▶ What to produce: Reproduce the records from the line containing "Given: Switch to the Tools tab" through the end of the records, both ends included.

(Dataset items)
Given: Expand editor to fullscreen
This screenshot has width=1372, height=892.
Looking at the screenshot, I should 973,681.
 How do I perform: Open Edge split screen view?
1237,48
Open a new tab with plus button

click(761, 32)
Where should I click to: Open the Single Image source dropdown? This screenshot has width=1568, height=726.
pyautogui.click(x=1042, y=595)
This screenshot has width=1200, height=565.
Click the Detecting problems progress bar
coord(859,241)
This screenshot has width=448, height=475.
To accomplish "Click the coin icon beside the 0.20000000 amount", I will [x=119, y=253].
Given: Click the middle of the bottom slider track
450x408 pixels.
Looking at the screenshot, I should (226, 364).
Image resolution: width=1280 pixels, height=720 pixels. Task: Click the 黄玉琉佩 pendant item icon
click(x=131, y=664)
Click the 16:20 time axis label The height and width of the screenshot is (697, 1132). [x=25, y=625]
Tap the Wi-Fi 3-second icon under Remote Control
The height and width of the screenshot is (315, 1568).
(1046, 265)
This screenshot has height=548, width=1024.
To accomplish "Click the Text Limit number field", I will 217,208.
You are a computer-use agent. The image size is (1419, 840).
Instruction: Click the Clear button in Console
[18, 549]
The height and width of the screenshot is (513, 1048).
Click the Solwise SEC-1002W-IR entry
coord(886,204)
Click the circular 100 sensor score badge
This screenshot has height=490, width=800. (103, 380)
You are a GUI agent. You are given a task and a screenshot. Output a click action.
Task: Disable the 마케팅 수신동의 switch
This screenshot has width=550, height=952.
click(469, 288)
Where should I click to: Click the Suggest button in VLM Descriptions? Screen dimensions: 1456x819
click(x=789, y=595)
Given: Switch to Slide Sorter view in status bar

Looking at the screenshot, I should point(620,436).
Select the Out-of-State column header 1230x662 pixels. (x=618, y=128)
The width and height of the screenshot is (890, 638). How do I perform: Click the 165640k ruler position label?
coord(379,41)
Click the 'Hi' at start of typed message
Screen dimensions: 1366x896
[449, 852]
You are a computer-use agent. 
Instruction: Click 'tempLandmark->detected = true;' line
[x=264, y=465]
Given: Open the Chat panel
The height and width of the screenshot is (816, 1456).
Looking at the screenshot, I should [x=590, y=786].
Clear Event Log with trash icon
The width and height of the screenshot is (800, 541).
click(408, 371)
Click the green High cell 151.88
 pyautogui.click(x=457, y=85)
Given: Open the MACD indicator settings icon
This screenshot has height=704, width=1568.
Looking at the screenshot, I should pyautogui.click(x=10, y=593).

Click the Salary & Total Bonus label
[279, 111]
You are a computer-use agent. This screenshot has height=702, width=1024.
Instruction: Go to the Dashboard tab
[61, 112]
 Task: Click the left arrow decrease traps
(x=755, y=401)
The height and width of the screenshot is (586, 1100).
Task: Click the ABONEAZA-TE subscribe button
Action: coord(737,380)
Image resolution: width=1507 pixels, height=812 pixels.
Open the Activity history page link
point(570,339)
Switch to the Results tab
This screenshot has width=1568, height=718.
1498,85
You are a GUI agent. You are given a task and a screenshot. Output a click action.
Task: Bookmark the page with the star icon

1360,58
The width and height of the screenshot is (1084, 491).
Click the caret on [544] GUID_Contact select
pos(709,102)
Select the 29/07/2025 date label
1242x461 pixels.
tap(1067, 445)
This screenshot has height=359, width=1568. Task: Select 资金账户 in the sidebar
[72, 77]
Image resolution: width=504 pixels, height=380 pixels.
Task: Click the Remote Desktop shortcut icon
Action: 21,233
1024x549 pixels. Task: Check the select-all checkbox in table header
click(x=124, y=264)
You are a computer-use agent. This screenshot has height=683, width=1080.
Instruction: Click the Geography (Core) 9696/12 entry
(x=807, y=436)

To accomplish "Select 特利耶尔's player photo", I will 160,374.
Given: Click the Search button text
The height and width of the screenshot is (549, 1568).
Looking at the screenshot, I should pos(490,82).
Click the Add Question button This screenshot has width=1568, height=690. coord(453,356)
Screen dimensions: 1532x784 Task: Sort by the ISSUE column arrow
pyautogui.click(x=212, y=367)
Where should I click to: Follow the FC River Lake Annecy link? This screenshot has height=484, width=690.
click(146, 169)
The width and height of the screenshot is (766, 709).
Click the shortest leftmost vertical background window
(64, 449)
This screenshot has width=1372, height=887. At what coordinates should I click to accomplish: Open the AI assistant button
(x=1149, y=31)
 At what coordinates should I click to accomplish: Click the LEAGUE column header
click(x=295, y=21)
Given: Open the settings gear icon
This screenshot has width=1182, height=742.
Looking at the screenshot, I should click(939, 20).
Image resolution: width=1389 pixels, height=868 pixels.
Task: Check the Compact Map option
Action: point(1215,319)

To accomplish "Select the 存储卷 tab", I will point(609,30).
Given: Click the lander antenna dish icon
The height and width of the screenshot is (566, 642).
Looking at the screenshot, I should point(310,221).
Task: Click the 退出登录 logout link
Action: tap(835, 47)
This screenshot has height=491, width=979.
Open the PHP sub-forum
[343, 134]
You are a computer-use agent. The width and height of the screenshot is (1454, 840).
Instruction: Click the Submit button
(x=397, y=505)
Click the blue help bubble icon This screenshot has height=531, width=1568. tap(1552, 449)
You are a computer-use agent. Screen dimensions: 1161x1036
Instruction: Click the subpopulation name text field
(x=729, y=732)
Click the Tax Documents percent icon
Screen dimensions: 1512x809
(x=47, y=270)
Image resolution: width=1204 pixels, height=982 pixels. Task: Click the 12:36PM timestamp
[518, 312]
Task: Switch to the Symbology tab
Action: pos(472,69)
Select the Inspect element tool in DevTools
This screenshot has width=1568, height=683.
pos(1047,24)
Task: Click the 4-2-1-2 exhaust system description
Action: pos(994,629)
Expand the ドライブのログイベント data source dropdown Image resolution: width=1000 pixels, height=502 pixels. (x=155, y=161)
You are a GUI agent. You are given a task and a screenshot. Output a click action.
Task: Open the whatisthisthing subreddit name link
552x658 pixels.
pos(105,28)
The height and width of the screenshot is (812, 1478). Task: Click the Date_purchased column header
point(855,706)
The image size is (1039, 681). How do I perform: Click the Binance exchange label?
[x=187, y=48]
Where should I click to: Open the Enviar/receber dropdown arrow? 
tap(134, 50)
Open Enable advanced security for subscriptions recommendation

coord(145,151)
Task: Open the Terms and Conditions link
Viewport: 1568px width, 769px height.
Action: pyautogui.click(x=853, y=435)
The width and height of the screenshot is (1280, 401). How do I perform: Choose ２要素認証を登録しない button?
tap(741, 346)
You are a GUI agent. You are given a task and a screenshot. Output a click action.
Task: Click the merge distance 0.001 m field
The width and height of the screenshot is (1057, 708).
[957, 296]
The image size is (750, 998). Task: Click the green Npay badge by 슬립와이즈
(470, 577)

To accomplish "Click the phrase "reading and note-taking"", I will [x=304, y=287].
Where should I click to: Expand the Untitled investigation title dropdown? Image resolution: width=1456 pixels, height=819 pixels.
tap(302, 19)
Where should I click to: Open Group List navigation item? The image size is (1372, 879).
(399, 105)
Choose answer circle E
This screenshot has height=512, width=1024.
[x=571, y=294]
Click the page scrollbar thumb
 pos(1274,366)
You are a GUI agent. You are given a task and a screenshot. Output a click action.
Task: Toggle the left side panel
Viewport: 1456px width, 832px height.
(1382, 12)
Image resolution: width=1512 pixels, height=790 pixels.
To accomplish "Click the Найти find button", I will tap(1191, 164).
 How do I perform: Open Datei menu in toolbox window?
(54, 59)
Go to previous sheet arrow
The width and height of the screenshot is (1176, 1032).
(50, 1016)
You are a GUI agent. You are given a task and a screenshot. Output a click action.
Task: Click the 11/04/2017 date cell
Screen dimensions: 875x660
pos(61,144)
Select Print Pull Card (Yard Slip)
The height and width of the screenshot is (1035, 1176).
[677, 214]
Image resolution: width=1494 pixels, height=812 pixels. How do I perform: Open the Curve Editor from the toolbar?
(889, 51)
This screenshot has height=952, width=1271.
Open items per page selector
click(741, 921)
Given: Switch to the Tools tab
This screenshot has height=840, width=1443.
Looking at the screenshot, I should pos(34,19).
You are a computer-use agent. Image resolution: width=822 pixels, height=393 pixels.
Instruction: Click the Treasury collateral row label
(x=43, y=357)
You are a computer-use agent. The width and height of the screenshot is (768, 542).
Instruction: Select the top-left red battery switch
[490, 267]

▶ Task output:
Given: Switch to the Tools tab
This screenshot has height=840, width=1443.
Looking at the screenshot, I should pos(34,19).
You are a computer-use agent. Image resolution: width=822 pixels, height=393 pixels.
Instruction: Click the Treasury collateral row label
(x=43, y=357)
You are a computer-use agent. The width and height of the screenshot is (768, 542).
Instruction: Select the top-left red battery switch
[490, 267]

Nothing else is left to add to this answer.